Regent appealed to the Inner House, arguing, amongst other things, that as the notice had been drafted by a solicitor, the reasonable recipient would assume that the words in the notice had been chosen with care. Therefore, it was argued, Regent was entitled to believe that the notice only intended to terminate the lease in respect of two of the units. Whilst there was no power in the lease to do this, the notice could reasonably be considered, so Regent contended, to be either a deliberate attempt or a “try on” to quit the lease in respect of two units only. This was not so improbable that a reasonable recipient would reject this, or at least have no doubt in their mind as to what the notice meant.

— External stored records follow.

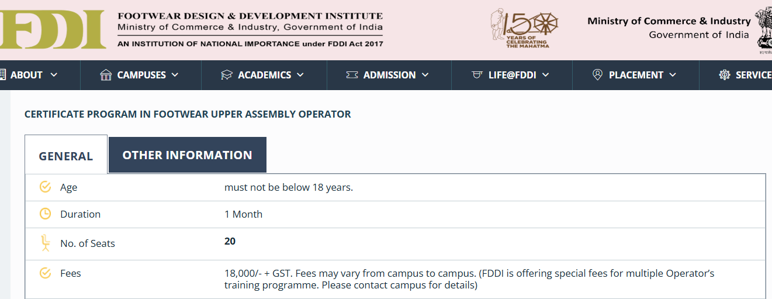Open the Placement menu
This screenshot has width=772, height=299.
click(x=636, y=75)
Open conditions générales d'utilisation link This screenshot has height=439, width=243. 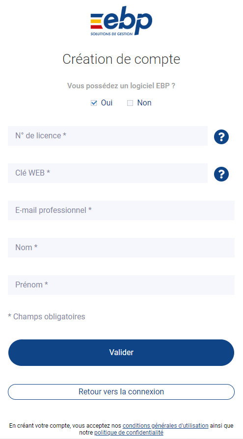click(165, 426)
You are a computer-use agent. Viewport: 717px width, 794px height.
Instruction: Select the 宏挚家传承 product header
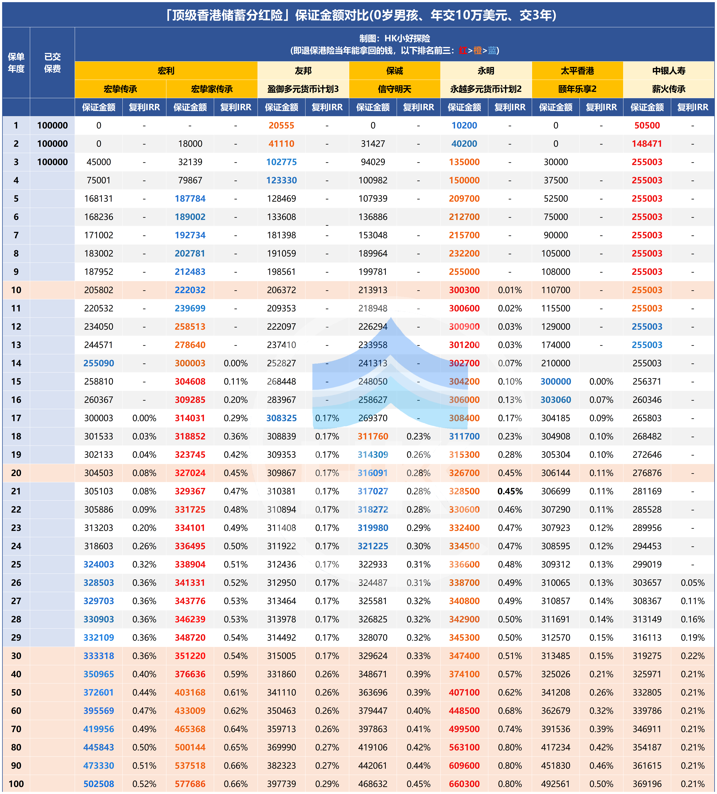(212, 89)
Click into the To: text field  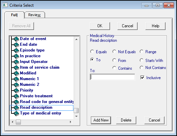[x=112, y=77]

In refusing the appeal, the Inner House confirmed that the correct approach to the interpretation of a notice by reference to the reasonable recipient test is still to be found in the 1997 House of Lords case, Mannai Ltd v Eagle Starr Assurance Co. Ltd. In finding against them, the Court took the view that Regent’s counsel focused too heavily on the words, rather than considering the notice as a whole in its overall context. When read as a whole therefore, despite the error, the notice was unambiguous. In future cases, when assessing a notice which can be construed by reference to the reasonable recipient test (and bear in mind that there are notices which will not fall into that category), the court must consider “the impression immediately made on the reasonable recipient who would have been informed by knowledge of the relevant context.”
With regards to the fact that the letter was from a solicitor, the court found that this resulted in no assumption of deliberate and careful use of words. Indeed, rather than suggesting a deliberate attempt or a “try on”, the fact that the letter was from a solicitor pointed to the opposite conclusion. A solicitor would know what their client is entitled to and “engaging in what would in effect, be a type of concealment by way of a try on, is not conduct which the reasonable recipient would, we think, attribute to a solicitor.”

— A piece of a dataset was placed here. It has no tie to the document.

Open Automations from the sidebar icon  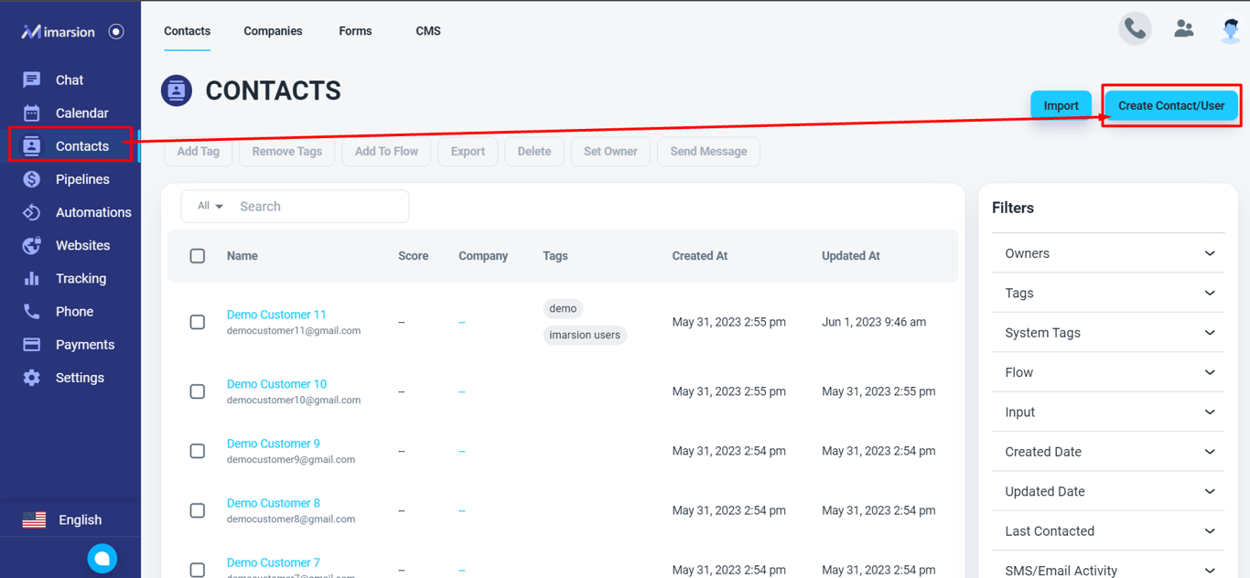[32, 212]
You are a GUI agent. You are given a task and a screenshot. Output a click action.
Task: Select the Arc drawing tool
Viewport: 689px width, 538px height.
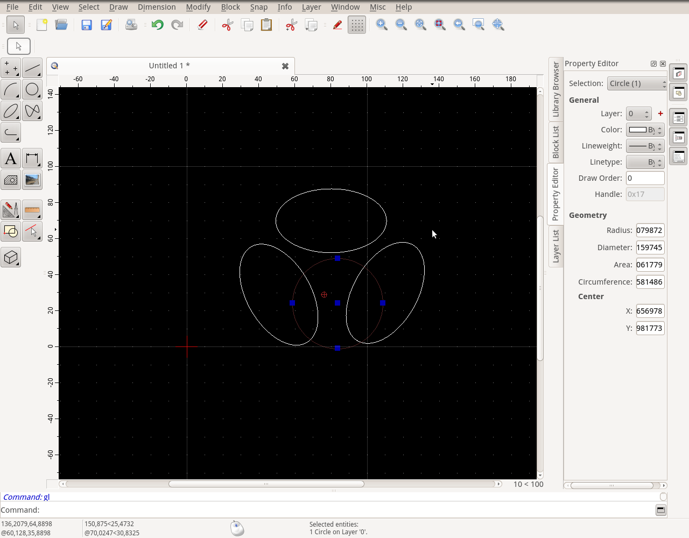click(11, 89)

Despite the fact that Tyco’s notice was valid and, therefore, a firm measure of good sense was applied by the court, lessons can still be learned from this case. Generally speaking, drafting notices can be difficult but there are ways in which to reduce the scope for challenges. This may be counterintuitive, but if the lease and circumstances permit, it may be worthwhile to include some general drafting which could serve to broaden the scope of any definitions applied in a notice – avoiding of course the possibility of ending up with a notice so vague as to render it invalid.